I have a problem… a really big fucking problem. It’s not going anywhere, but neither am I, so I have to do something about it and I think I am ready now. I am so sick of it all, it used to be the only way I could cope with the pain but I do not want to hide anymore. I want to be brave and face the world on my own two feet. So that is what I am going to do.
This summer is going to be MY summer. The summer I learn to be by myself with myself… without anything extra. Just me. Something I have not yet learned. I am planning on using all this time to better myself, work towards my goals. I am planning on doing a lot of yoga and hopefully art, if I can muster enough creative energy. I just want to Create. I want to make something beautiful out of nothing, out of suffering I want to see something good.
I am terrified but exhilarated at the same time.
May 21, 2012, 06:00PM PDT | 0 comments
I feel so foggy and unclear lately. My entire life feels like a giant mist and I am lost in it. I need to clear my head, and I know I have a lot of work ahead of me in order to do this. I know what I have to do, it is just a matter of doing it. Yoga is a big part of it.
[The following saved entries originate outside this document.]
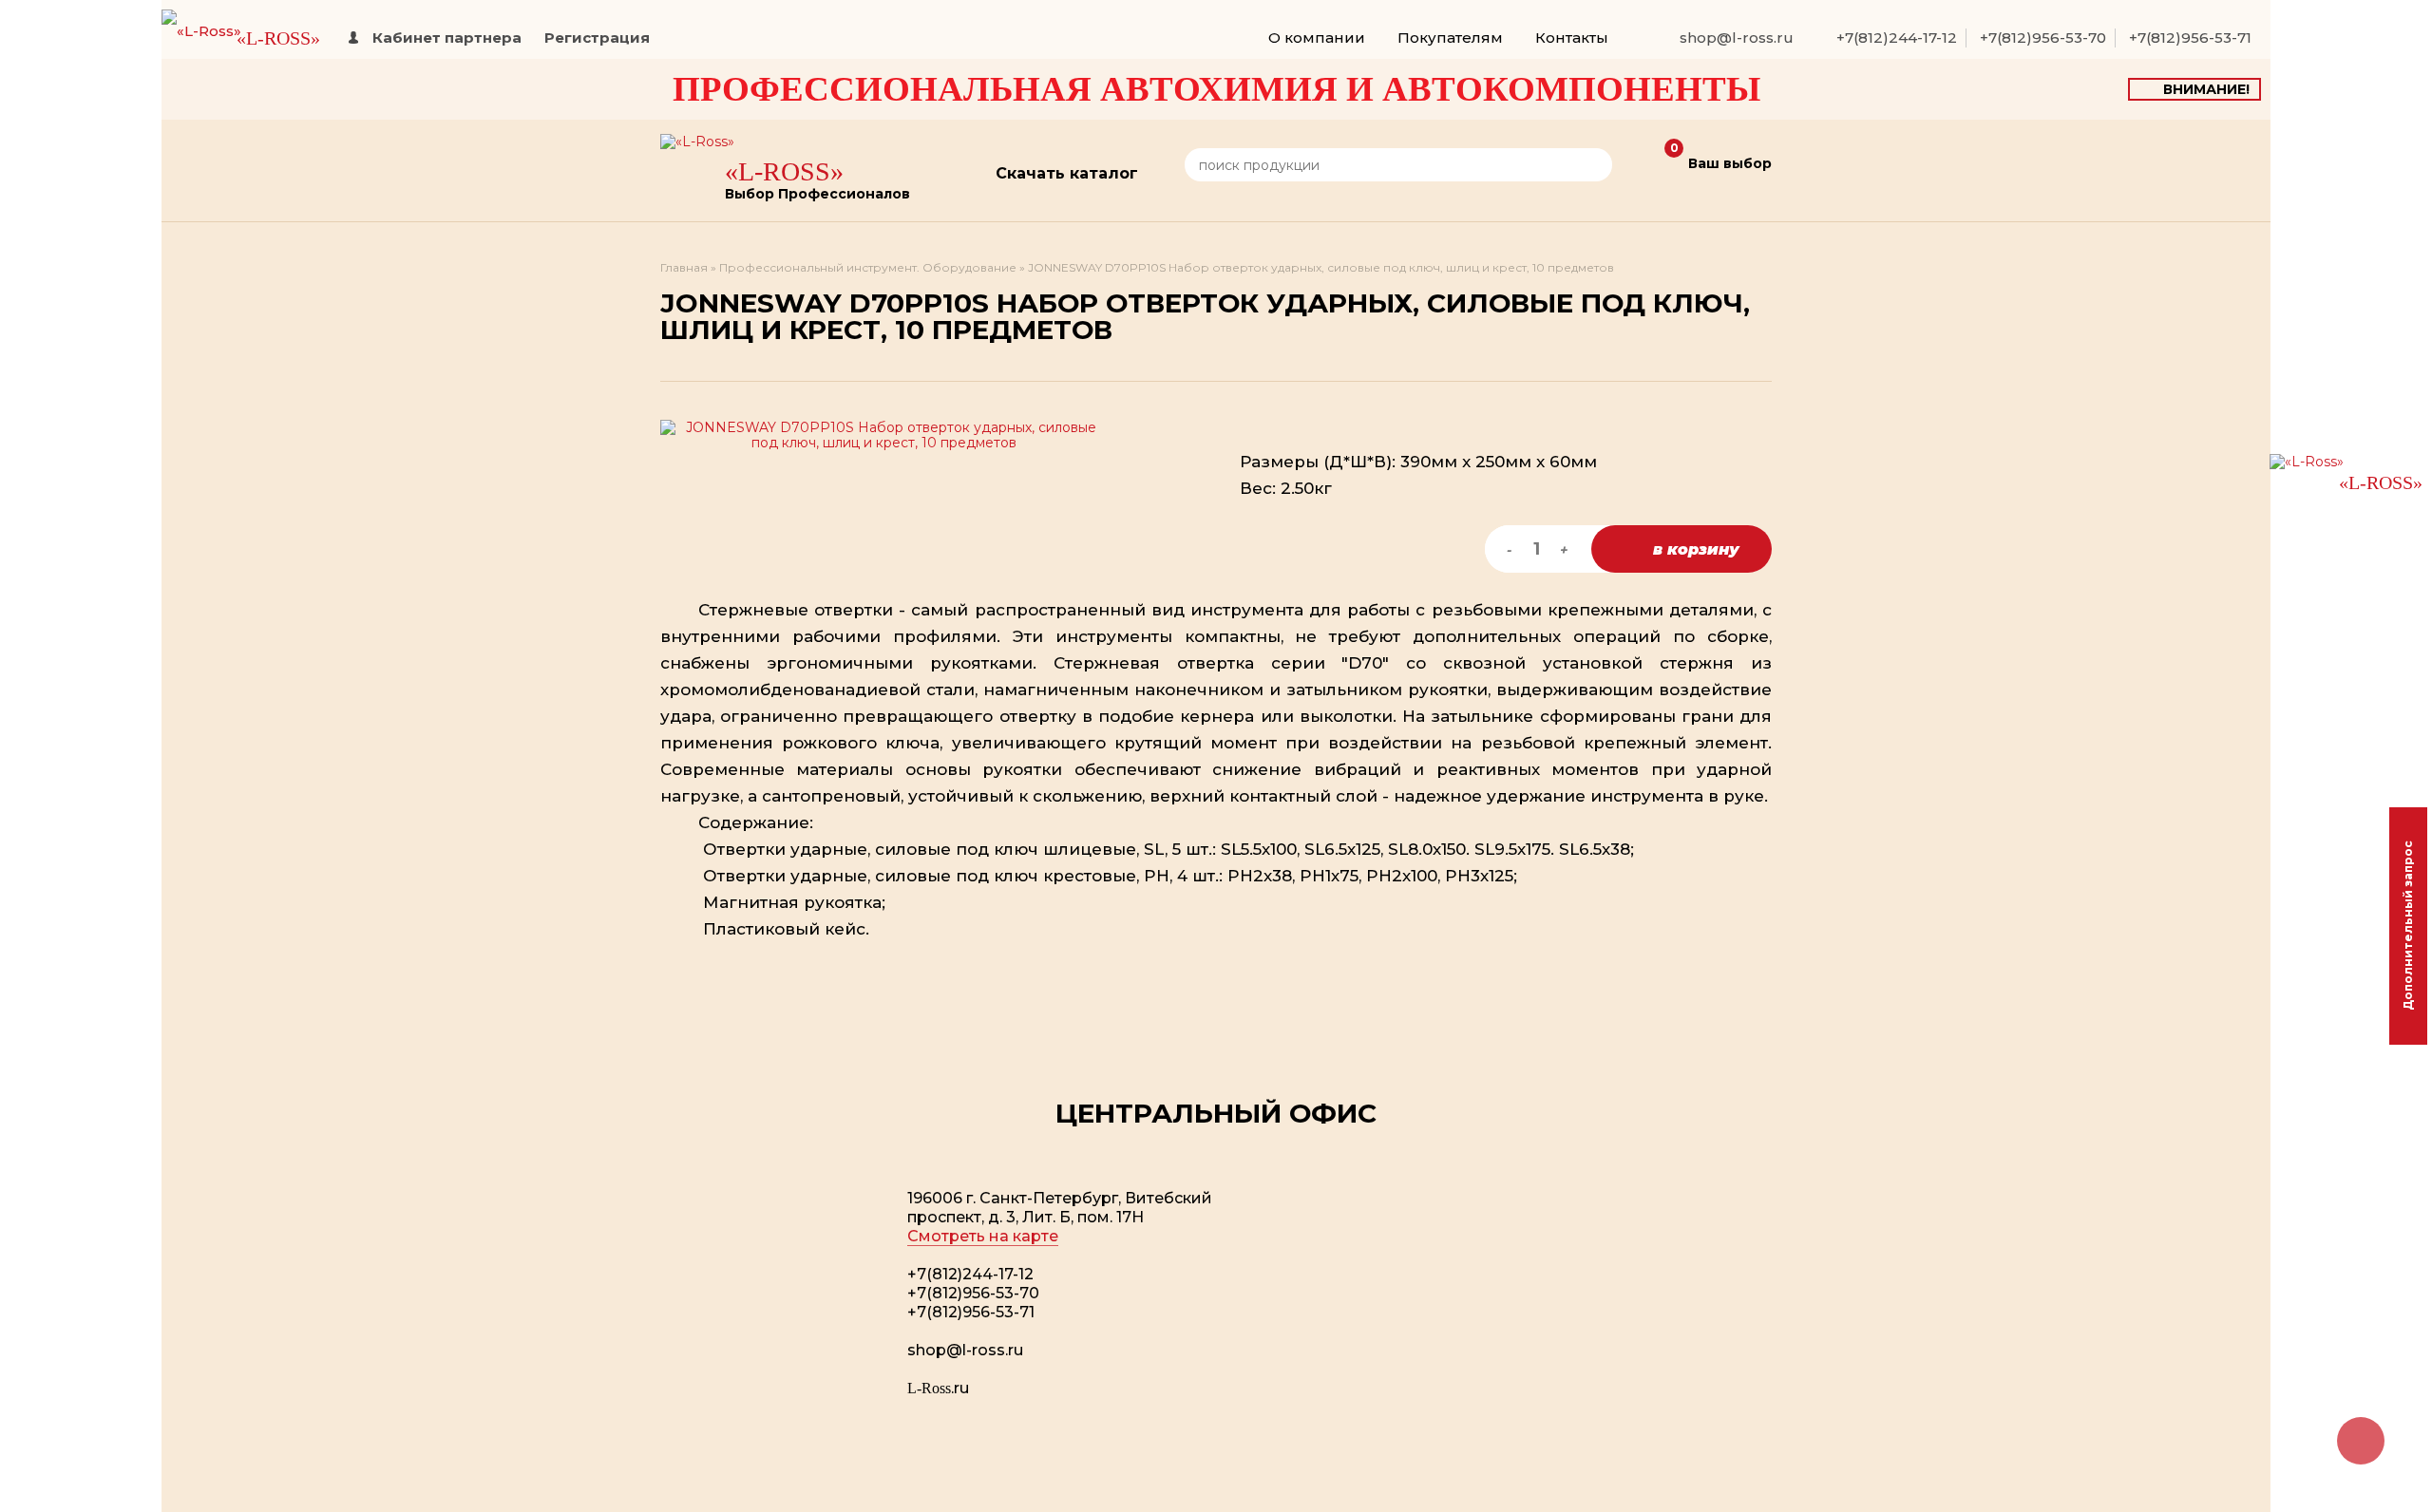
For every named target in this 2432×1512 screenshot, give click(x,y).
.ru (938, 1388)
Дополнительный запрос (2408, 926)
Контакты (1571, 37)
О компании (1316, 37)
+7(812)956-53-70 (2043, 37)
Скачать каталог (1067, 173)
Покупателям (1450, 37)
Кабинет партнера (447, 37)
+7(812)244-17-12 (1896, 37)
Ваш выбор (1721, 157)
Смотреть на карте (982, 1236)
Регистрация (597, 37)
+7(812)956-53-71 (2190, 37)
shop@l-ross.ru (1737, 37)
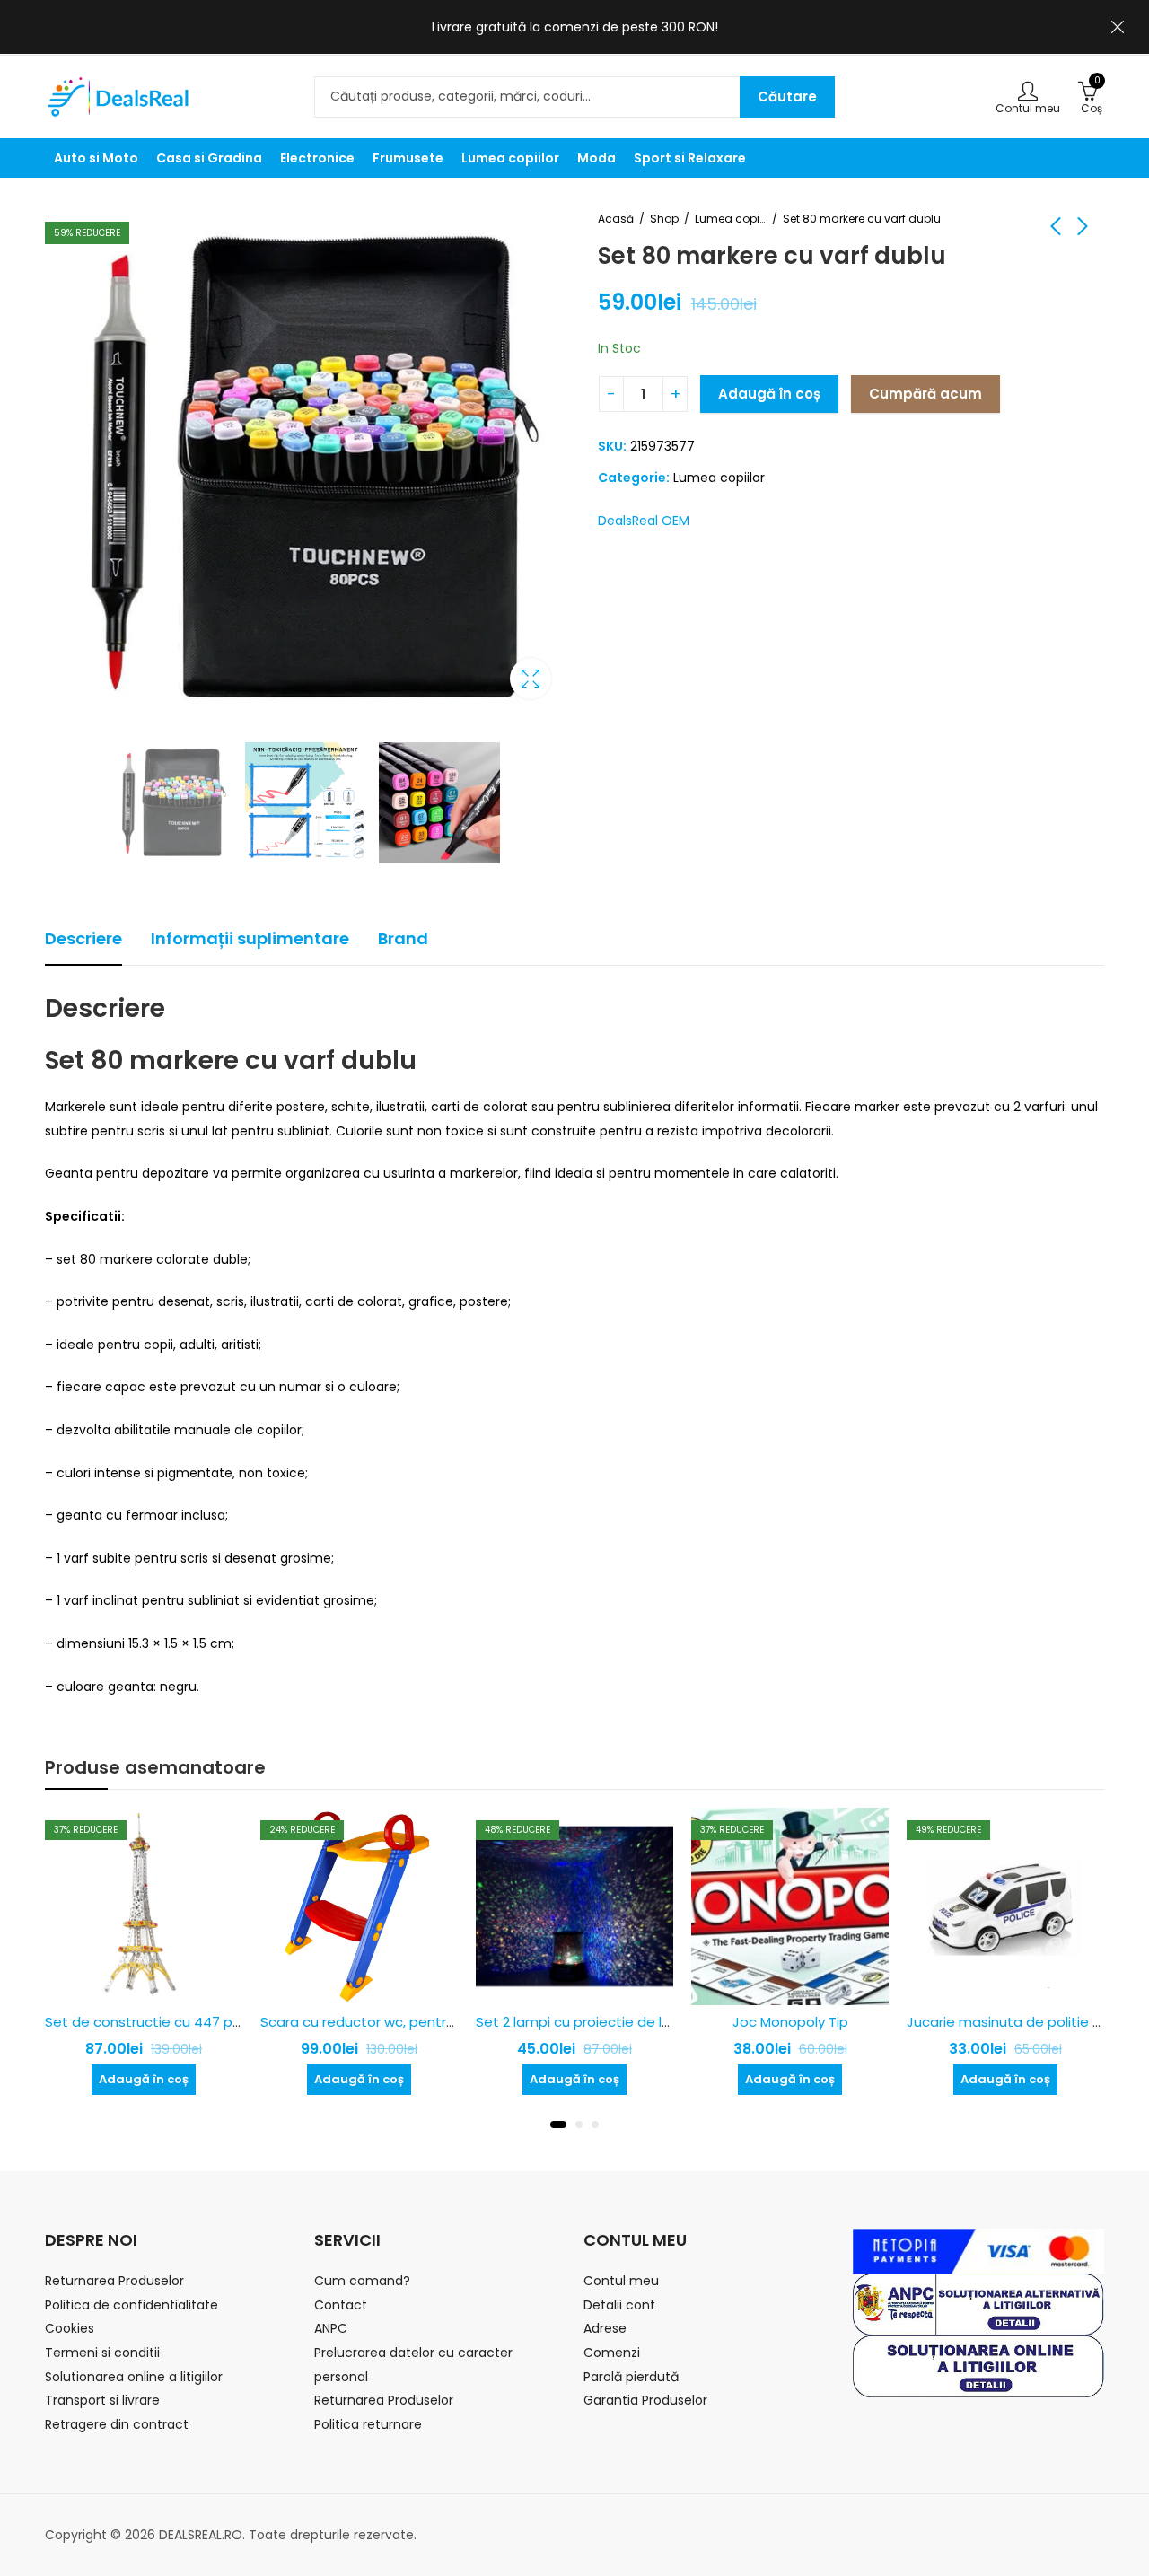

Too bad I lost my yoga mat in my last move… tomorrow’s sole purpose is to acquire a new one. Small steps. One day at a time.
May 21, 2012, 12:14AM PDT | 0 comments
Still mulling this goal over, I know I want one, but I want to be absolutely sure of the design and placement. I have been reading some good things about a local tattoo artist by the name of Yoshi, at Tattoo Box. I think I will book a consultation soon, to get a feel for whether I like his work, and to figure out prices.
I have a design I am quite fond of – I just need to decide on the placement. Wrist, as I have always wanted… or hand? Hrmmm.